_WHAT TO WORK ON_:
According to the discussion of integer versus string primary keys, how many clock cycles does a CPU need to compare two integers?

_EXCERPTED TEXT_:
+++

In a i7(8 cores) computer, the DW became too slow to query after 12 million records of load depending of the dimensions.
After a lot of re-work and adding bigint surrogate keys I got a average 20% speed performance boost.
Yet to low performance gain, but valid try. Im working in MySQL tuning and clustering.
The question is about MySQL so I say there is a significant difference. If it was about Oracle (which stores numbers as string - yes, I couldn't believe it at first) then not much difference.
Storage in the table is not the issue but updating and referring to the index is. Queries involving looking up a record based on its primary key are frequent - you want them to occur as fast as possible because they happen so often.
The thing is a CPU deals with 4 byte and 8 byte integers naturally, in silicon. It's REALLY fast for it to compare two integers - it happens in one or two clock cycles.
Now look at a string - it's made up of lots of characters (more than one byte per character these days). Comparing two strings for precedence can't be done in one or two cycles. Instead the strings' characters must be iterated until a difference is found. I'm sure there are tricks to make it faster in some databases but that's irrelevant here because an int comparison is done naturally and lightning fast in silicon by the CPU.
My general rule - every primary key should be an autoincrementing INT especially in OO apps using an ORM (Hibernate, Datanucleus, whatever) where there's lots of relationships between objects - they'll usually always be implemented as a simple FK and the ability for the DB to resolve those fast is important to your app'
s responsiveness.
Allow me to say yes there is definitely a difference, taking into consideration the scope of performance (Out of the box definition):
1- Using surrogate int is faster in application because you do not need to use ToUpper(), ToLower(), ToUpperInvarient(), or ToLowerInvarient() in your code or in your query and these 4 functions have different performance benchmarks. See Microsoft performance rules on this. (performance of application)
2- Using surrogate int guarantees not changing the key over time. Even country codes may change, see Wikipedia how ISO codes changed over time. That would take lots of time to change the primary key for subtrees. (performance of data maintenance)
3- It seems there are issues with ORM solutions, such as NHibernate when PK/FK is not int. (developer performance)
Not sure about the performance implications, but it seems a possible compromise, at least during development, would be to include both the auto-incremented, integer "surrogate" key, as well as your intended, unique, "natural" key. This would give you the opportunity to evaluate performance, as well as other possible issues, including the changeability of natural keys.
As usual, there are no blanket answers. 'It depends!' and I am not being facetious. My understanding of the original question was for keys on small tables - like Country (integer id or char/varchar code) being a foreign key to a potentially huge table like address/contact table.
There are two scenarios here when you want data back from the DB. First is a list/search kind of query where you want to list all the contacts with state and country codes or names (ids will not help and hence will need a lookup). The other is a get scenario on primary key which shows a single contact record where the name of the state, country needs to be shown.

+++

Item coordinate data:
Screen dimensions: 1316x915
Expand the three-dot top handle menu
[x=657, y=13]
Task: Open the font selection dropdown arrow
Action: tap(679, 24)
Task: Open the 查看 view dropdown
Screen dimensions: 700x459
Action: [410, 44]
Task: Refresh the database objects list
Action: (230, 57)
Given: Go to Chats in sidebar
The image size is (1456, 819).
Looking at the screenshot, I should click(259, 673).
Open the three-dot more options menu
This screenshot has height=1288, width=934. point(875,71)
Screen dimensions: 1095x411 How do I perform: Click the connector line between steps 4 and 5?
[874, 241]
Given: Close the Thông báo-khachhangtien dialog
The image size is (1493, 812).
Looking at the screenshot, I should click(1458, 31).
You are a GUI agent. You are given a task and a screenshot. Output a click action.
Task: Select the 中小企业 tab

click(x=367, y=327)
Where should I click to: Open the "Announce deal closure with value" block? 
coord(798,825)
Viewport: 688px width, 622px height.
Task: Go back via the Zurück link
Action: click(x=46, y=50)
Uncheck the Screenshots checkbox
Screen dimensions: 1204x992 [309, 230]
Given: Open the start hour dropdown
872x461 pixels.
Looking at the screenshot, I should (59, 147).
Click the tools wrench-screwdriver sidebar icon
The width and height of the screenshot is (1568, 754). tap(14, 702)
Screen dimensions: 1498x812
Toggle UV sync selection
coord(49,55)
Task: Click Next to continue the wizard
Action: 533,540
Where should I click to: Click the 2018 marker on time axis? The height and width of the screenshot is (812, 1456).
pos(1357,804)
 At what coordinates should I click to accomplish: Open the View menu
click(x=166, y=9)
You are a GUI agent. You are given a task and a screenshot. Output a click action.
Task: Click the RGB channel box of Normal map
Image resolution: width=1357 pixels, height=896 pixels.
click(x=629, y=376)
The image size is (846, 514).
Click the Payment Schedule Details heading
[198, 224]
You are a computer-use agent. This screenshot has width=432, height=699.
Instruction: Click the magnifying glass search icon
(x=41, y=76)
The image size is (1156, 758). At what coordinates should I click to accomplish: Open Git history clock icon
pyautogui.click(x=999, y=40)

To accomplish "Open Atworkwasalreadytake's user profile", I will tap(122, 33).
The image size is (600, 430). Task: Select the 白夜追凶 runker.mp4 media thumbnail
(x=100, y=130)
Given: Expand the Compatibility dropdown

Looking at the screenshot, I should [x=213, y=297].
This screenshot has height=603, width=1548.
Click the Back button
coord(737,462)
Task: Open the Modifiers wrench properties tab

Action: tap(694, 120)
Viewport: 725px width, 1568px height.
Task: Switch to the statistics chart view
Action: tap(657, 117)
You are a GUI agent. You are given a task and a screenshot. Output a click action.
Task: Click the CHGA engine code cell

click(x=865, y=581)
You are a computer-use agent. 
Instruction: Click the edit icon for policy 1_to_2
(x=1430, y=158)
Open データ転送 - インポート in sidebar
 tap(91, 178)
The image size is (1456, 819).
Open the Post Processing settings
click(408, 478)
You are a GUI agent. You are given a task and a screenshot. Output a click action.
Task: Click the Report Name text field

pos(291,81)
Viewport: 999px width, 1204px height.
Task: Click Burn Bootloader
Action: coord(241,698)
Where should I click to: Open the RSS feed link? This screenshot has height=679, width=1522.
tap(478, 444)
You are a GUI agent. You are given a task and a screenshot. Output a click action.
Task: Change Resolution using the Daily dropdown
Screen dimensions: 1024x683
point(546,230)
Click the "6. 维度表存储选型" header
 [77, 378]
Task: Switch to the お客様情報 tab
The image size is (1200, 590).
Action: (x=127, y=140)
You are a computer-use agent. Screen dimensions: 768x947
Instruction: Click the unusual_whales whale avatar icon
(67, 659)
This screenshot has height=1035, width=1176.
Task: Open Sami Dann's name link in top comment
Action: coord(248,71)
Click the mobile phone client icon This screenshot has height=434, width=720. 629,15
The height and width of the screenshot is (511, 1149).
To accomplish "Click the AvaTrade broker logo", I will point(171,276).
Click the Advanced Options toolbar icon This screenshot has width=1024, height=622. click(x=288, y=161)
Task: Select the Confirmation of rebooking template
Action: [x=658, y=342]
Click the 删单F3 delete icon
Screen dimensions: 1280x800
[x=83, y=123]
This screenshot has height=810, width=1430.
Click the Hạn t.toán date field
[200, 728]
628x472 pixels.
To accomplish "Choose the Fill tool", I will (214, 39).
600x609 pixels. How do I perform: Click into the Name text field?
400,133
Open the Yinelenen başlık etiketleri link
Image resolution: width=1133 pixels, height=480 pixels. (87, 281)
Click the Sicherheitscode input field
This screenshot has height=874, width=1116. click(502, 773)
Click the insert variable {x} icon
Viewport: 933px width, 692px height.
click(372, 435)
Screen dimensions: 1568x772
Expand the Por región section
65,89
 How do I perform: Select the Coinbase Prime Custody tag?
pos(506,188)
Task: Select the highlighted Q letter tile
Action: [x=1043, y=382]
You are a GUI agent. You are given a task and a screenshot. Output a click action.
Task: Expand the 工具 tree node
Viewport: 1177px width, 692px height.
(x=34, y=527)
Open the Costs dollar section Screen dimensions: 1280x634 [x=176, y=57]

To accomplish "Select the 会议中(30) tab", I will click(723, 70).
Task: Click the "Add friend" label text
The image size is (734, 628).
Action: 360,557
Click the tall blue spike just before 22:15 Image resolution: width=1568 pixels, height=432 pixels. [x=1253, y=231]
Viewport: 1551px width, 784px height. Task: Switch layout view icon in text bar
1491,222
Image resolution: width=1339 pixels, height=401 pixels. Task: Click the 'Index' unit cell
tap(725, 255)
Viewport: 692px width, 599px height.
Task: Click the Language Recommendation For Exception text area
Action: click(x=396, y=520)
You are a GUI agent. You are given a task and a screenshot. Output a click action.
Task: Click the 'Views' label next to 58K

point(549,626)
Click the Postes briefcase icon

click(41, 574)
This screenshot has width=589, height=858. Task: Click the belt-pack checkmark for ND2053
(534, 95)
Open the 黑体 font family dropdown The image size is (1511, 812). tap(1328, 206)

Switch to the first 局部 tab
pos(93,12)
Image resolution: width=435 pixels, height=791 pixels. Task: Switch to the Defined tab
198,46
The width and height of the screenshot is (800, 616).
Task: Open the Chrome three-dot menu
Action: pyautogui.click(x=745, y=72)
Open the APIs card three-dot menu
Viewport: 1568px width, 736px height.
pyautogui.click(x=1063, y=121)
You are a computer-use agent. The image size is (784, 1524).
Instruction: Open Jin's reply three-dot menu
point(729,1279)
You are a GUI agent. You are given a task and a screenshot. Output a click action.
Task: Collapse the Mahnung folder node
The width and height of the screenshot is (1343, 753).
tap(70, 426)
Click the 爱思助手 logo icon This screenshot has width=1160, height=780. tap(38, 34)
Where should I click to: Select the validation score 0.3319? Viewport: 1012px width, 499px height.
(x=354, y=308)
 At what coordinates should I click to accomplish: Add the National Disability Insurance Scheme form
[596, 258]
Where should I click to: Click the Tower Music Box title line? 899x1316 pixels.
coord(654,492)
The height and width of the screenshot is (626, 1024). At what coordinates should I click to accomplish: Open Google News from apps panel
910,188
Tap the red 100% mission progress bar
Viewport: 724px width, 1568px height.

+++

_ANSWER FOR THE TASK_:
One or two clock cycles.